Biosensor-based cell therapies for the treatment of experimental liver injury, muscle atrophy and diabetes

Abstract

Mammalian synthetic biology aims to program and probe mammalian cell behavior in order to achieve novel or desirable functionalities. Advances in this field have led to a variety of sophisticated synthetic biological components and systems that opened up many new doors for the development of novel gene- and cell-based therapeutic and diagnostic products as alternative strategies to conventional medicine. However, when translating these gene- and cell-based products into humans, one significant issue to be considered is the potential immunogenicity, even with encapsulated cellular implants. For example, the xeno-antigens may trigger host immune response and affect the products’ safety and efficacy after transplantation. Since the human body itself owns a library of receptors for detecting changes in its physiological state or for detecting external stimuli, we can take advantage of our own sensing molecules as a rich resource for the design of synthetic gene networks and therapeutic products that are immune-compatible. To fulfill this aim, this thesis is dedicated to exploring the potential of using human receptors as core-building blocks for cell- and gene- based therapy to solve real-world medical problems.

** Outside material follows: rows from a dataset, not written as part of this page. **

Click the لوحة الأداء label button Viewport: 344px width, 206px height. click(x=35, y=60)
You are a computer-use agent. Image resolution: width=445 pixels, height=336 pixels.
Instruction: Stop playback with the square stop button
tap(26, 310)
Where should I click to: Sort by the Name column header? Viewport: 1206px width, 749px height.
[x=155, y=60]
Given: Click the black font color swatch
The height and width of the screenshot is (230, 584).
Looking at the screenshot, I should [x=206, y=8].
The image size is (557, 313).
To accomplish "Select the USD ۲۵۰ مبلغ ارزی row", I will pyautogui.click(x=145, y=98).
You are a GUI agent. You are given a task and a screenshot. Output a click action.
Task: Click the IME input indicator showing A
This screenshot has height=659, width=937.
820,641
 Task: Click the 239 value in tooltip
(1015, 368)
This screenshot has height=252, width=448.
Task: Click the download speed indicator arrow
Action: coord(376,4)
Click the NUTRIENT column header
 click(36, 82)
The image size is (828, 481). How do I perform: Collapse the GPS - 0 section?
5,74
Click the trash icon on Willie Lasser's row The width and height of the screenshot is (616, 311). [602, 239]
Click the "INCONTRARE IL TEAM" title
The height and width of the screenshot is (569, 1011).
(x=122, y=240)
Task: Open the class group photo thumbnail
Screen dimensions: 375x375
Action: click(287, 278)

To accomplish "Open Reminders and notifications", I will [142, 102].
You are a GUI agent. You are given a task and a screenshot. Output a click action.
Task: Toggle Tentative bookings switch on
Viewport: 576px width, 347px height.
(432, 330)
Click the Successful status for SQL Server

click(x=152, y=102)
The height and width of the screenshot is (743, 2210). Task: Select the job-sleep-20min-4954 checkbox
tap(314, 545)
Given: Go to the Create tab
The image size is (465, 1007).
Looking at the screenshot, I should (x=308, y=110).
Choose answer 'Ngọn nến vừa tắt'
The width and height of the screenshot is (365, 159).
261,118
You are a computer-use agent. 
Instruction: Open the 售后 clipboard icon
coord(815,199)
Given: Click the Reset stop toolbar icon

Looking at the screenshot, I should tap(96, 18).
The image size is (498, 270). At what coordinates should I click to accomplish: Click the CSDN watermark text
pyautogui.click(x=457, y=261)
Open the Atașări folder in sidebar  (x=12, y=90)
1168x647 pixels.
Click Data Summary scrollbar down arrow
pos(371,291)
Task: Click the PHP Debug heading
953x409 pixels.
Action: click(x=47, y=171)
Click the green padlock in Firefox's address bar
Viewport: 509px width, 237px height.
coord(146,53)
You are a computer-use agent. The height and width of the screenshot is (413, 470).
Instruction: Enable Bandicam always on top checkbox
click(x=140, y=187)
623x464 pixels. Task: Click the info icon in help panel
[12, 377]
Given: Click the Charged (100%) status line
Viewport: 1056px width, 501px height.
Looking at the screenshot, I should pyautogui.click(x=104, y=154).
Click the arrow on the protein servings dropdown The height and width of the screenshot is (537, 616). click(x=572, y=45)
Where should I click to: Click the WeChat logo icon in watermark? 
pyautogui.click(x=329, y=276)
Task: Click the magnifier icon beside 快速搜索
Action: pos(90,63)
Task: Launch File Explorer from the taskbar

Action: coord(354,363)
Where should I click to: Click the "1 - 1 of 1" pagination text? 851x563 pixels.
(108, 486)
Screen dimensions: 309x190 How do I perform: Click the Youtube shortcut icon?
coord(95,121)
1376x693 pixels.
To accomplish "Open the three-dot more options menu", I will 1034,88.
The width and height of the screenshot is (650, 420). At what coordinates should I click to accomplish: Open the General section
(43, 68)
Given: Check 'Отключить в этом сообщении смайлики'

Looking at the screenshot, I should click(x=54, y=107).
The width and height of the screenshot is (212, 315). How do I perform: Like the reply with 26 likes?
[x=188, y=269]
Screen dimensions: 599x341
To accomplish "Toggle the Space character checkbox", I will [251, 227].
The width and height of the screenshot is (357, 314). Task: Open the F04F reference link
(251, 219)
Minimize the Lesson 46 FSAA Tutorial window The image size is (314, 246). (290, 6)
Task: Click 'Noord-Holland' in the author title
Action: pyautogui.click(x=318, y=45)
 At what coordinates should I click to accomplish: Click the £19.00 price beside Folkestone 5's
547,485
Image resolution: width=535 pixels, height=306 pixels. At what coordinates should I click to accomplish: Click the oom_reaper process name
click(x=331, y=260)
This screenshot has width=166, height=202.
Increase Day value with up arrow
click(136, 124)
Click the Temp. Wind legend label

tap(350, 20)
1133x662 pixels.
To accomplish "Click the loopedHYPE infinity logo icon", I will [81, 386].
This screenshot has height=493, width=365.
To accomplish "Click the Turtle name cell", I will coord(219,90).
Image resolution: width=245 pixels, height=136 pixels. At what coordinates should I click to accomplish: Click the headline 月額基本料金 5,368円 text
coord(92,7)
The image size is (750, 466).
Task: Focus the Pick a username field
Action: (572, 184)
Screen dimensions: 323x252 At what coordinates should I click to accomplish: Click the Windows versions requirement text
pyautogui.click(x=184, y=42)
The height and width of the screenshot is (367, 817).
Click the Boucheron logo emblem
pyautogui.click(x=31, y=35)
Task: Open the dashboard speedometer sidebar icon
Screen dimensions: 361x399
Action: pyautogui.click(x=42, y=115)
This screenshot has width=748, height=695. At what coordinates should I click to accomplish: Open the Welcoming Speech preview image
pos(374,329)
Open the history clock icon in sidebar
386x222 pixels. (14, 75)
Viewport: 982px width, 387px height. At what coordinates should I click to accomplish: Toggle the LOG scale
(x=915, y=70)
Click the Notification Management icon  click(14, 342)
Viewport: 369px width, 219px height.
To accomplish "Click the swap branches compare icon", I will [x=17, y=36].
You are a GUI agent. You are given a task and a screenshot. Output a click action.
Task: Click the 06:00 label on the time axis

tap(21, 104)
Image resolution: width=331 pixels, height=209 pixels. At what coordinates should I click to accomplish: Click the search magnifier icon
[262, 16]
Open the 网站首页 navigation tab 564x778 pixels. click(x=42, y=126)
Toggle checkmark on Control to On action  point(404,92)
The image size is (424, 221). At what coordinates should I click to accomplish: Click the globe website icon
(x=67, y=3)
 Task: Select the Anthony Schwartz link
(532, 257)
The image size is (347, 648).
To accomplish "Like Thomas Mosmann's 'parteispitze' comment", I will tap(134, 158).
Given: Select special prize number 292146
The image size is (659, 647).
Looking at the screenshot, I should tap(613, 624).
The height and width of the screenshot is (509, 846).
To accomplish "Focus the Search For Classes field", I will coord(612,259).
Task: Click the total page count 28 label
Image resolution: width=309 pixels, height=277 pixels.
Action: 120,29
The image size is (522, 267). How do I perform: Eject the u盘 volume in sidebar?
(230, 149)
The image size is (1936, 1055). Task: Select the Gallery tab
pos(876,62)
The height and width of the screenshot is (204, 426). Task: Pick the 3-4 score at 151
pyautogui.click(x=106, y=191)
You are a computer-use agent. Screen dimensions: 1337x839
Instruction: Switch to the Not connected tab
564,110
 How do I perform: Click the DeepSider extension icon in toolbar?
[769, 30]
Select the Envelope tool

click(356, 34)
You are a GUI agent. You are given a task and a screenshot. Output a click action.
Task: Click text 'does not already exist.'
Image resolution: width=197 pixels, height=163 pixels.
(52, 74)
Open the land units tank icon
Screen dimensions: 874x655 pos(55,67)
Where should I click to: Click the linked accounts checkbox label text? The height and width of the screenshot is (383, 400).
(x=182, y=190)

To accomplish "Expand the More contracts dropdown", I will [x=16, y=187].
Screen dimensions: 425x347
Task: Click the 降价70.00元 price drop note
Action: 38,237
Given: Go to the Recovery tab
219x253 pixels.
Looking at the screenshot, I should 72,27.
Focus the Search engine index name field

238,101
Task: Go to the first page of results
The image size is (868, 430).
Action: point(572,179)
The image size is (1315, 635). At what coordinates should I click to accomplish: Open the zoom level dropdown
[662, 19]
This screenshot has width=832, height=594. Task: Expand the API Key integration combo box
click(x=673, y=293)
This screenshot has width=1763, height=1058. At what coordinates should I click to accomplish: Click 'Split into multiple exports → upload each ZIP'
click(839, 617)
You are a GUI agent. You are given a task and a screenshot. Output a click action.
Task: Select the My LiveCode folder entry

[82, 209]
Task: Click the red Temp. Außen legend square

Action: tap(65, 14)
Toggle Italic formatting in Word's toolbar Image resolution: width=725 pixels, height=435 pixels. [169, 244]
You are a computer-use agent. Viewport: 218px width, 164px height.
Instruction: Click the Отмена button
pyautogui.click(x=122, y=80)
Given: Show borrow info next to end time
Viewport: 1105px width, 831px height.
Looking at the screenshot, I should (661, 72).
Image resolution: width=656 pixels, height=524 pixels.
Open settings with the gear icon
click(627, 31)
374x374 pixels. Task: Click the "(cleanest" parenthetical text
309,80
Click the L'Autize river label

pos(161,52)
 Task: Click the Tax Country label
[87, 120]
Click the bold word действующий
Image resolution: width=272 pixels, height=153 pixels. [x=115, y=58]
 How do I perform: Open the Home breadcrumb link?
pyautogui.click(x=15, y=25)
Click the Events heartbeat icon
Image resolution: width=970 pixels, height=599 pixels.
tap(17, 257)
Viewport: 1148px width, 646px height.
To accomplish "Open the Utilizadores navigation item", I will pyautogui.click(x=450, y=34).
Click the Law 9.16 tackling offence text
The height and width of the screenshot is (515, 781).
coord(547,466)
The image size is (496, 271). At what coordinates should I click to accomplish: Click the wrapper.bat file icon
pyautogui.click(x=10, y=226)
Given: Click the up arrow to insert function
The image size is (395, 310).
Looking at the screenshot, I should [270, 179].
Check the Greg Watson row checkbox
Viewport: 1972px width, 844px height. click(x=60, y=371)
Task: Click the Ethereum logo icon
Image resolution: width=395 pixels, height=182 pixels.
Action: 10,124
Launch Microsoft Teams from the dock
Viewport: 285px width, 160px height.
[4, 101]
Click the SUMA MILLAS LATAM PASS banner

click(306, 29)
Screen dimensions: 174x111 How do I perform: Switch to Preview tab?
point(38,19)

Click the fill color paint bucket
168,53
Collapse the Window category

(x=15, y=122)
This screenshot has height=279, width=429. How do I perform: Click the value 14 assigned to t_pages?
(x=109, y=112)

In this work, the individual chapters will illustrate two detailed examples on how to rewire human receptor-based signaling pathways for engineering cell therapeutics: (1) A closed-loop synthetic gene circuit using human bile acid receptor TGR5 as a sensor for liver injury, providing early detection of liver injury and performing automatic treatment; (2) An open-loop synthetic gene circuit using human menthol and cold receptor TRPM8 for the construction of a fully human transgene switch to regulate therapeutic release via cooling sensation. Finally, a conclusion is drawn to discuss the advantages and disadvantages of the current work as well as its potential in future development and for the translation from bench to bedside.